About The Bridge Generation
Edited by host artists Claire Robson and Kelsey Blair, with introductions by Dr. Elise Chenier (SFU Department of History).
The Quirk-e anthology of short prose and graphic memoirs chronicles the authors’ journey from no rights to civil rights. The members of Quirk-e describe themselves as a “discordant and unruly choir, insisting, despite the odds, on showing the height, depth and breadth of their experiences.” Once defined as sick outlaws, imprisoned in jails and mental institutions, strapped down and ‘cured’ with electric shocks, they’ve lived a Canadian journey from no rights, to civil rights, and these are their stories.

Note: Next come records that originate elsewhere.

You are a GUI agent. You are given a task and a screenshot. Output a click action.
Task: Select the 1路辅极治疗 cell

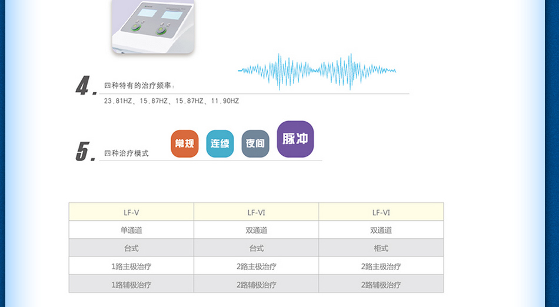coord(131,285)
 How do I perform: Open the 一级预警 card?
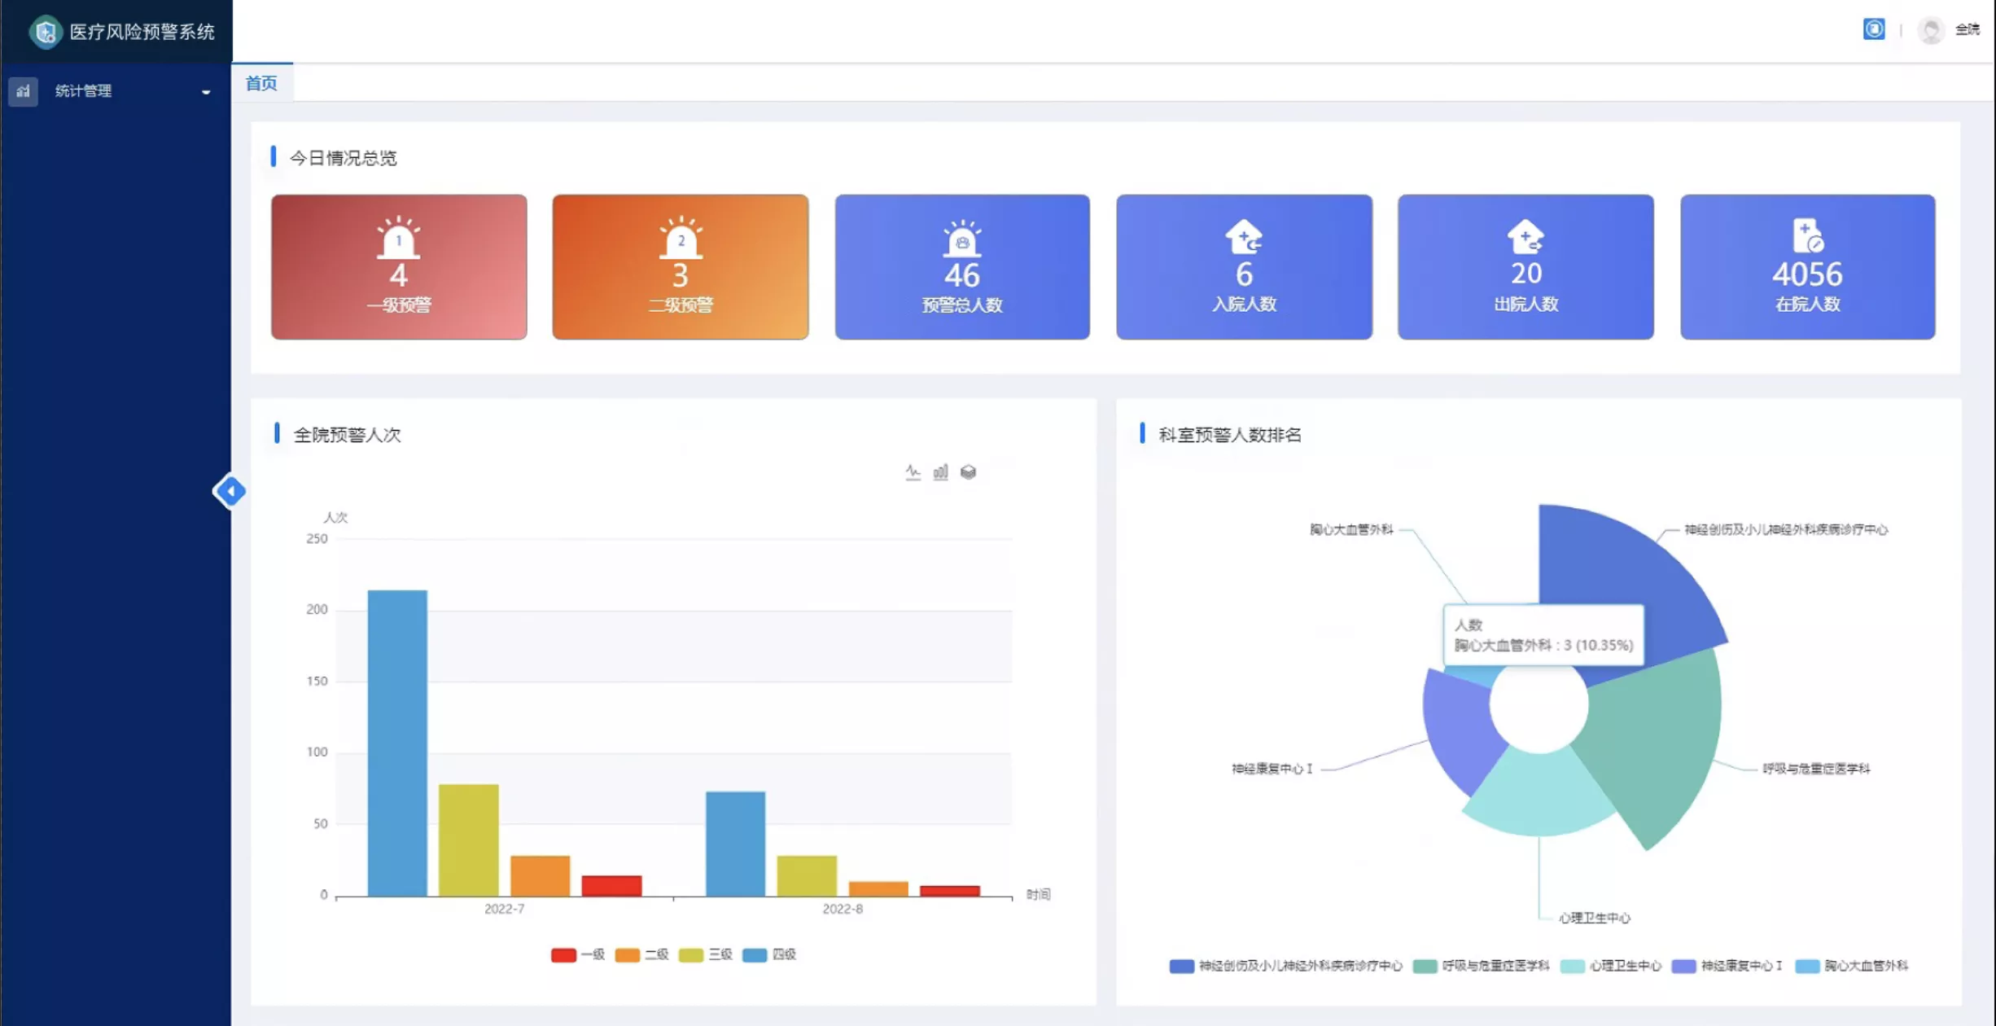[x=399, y=266]
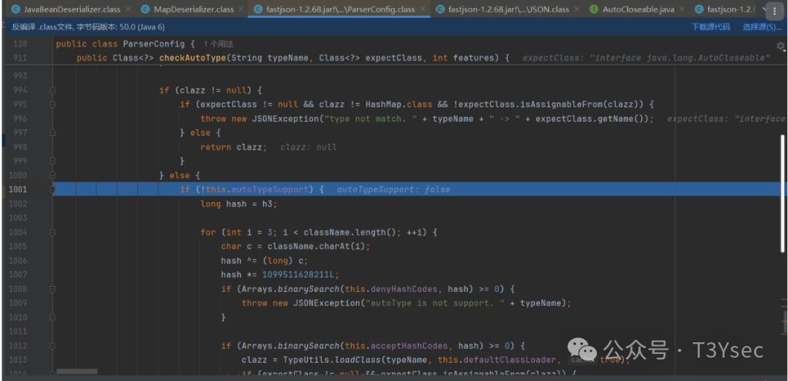Click the MapDeserializer.class file icon

(x=145, y=9)
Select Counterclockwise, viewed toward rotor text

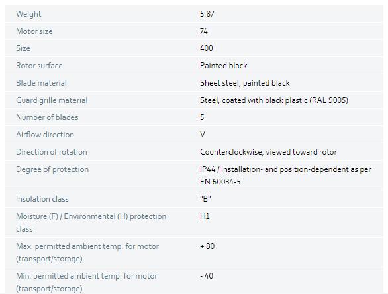coord(268,152)
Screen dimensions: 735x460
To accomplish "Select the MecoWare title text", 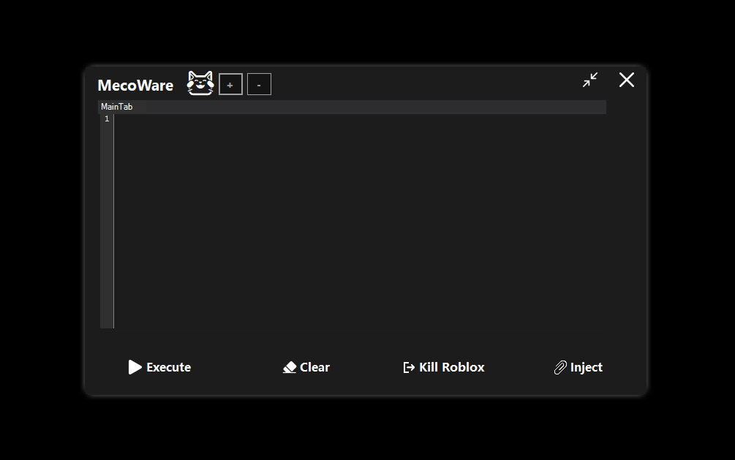I will 135,85.
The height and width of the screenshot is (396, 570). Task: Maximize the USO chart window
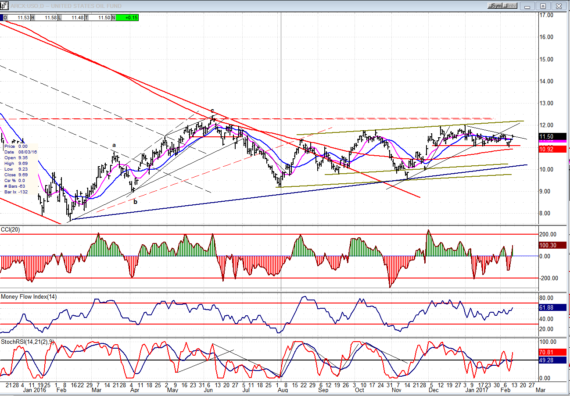(543, 6)
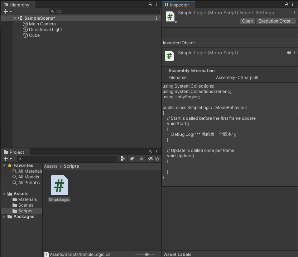Toggle the Inspector lock padlock
This screenshot has height=257, width=298.
(x=287, y=4)
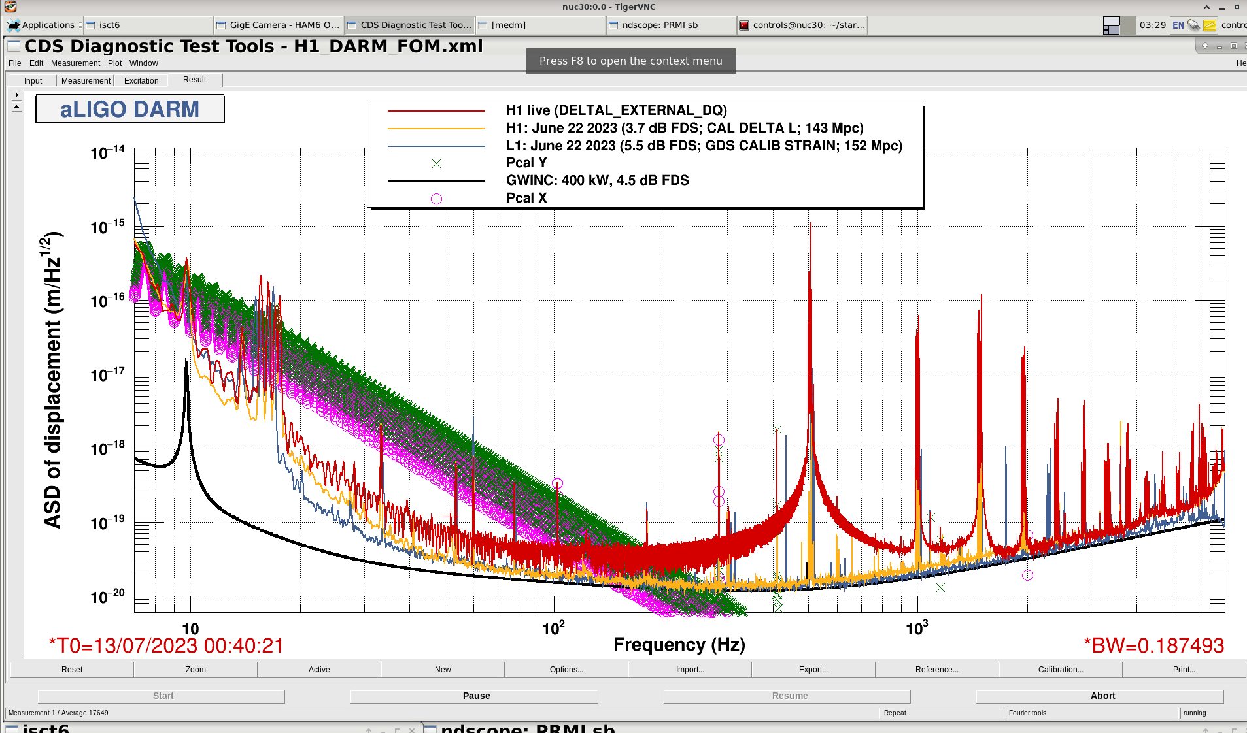Open the Measurement menu in the menu bar
Screen dimensions: 1247x733
click(75, 63)
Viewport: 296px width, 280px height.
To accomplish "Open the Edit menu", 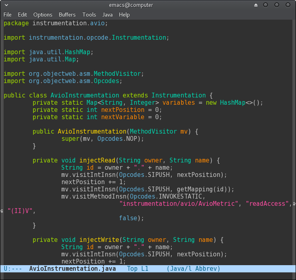I will pos(22,14).
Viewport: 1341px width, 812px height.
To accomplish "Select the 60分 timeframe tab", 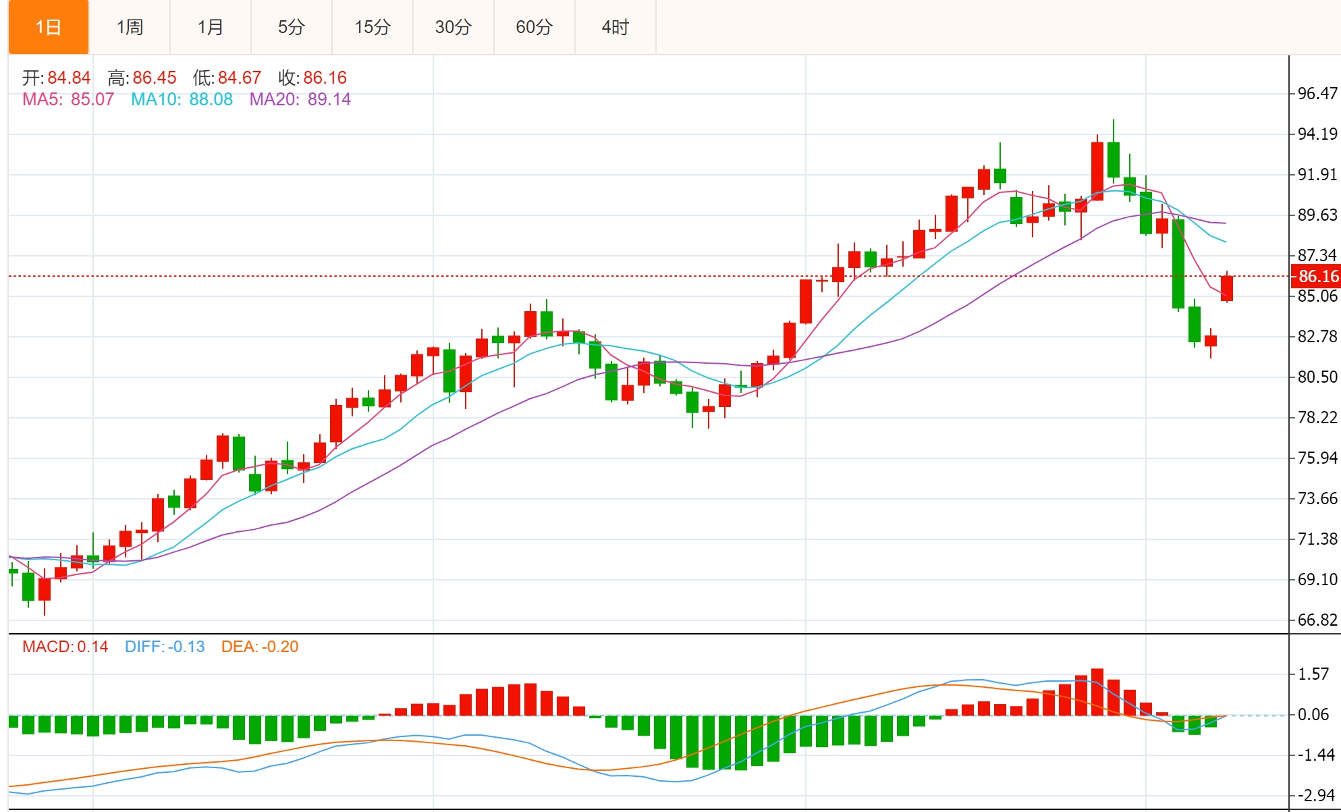I will [x=535, y=27].
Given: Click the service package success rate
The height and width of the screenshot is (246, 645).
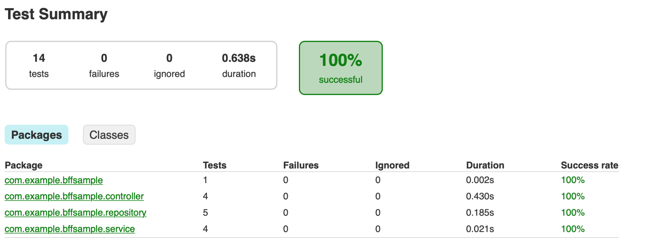Looking at the screenshot, I should pos(572,229).
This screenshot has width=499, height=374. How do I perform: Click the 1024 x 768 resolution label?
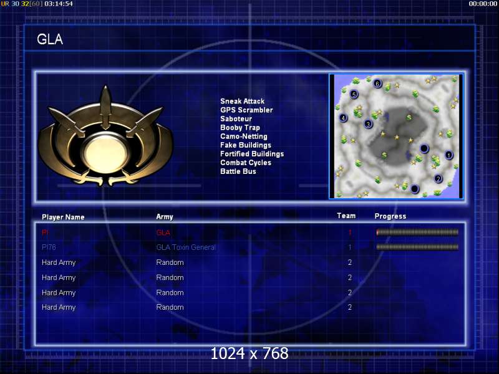click(250, 353)

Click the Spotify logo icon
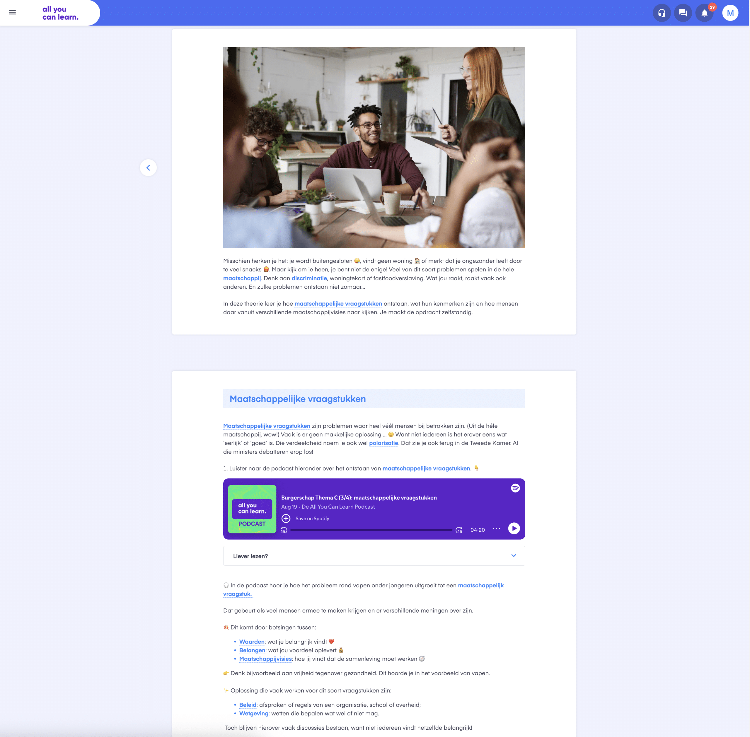(x=515, y=488)
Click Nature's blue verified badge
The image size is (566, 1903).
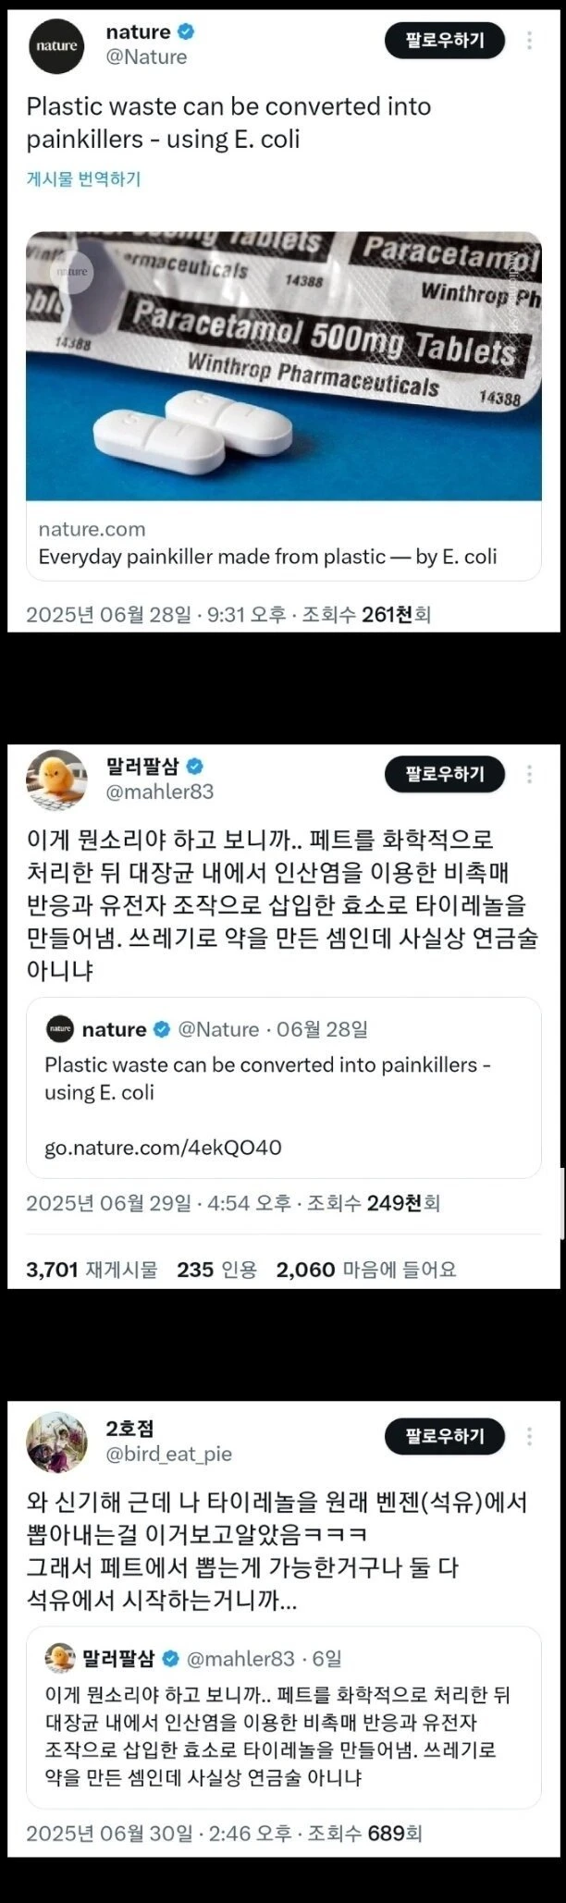(186, 32)
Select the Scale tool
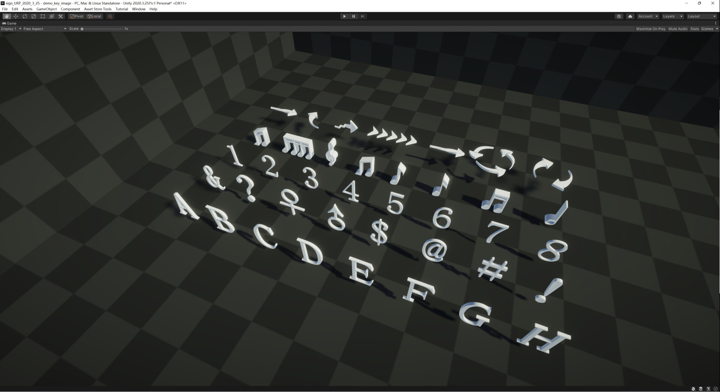This screenshot has width=720, height=392. pyautogui.click(x=33, y=16)
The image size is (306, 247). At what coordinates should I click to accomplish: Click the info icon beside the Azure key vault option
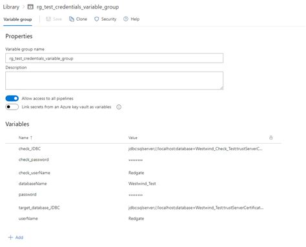tap(119, 107)
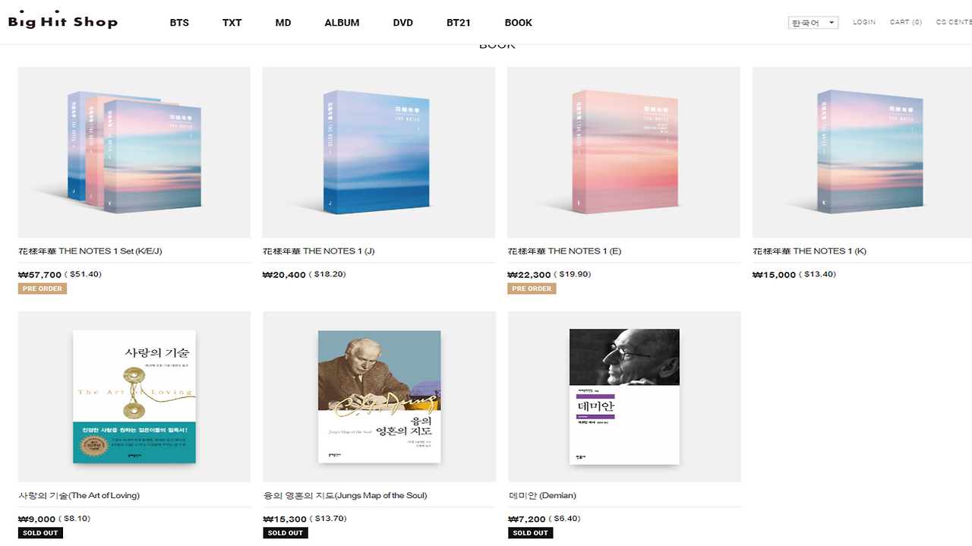Viewport: 972px width, 546px height.
Task: Navigate to the DVD category
Action: [403, 23]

To order your copies, please visit www.quirk-e.com
Review by GSWS Professor, Helen Leung
The Bridge Generation: A Queer Elders’ Chronicle from No Rights to Civil Rights by Quirk-e is much more than just a book. It is itself a piece of community history. Not only does it document a generation’s courage, resistance, and quirkiness, it enacts those very qualities in the process of its own making. The stories collected in the book were incubated through a series of writing workshops for queer elders that ultimately transformed into a collective process of art-making and community-building. The book includes short essays that contextualize the historical eras that shaped the stories: from the 1940s-1950s when homosexuality was still classified as a mental disease all the way to the 2000s when same-sex marriage became legal in Canada. The histories, however, serve only as settings to the real stars of the show: the stories. Crafted with care and skill, these stories sparkle like little gems on the readers’ palm - precious, fragile, each utterly unique. A lot of them teach us about fear: of an AIDS test result, of workplace hostility, of a homophobic killer still at large. Yet, they also show us that sufferings are tempered by tenderness: the frisson of experiencing one’s first same-sex dance, the joy of being a child’s “chosen” Grammas, the comfort of a new-found daughter’s unquestioned acceptance. The Bridge Generation is moving, resilient, and profoundly sincere. It will be a most rewarding read by anyone who cares about queer history, social activism, and the creativity of everyday life.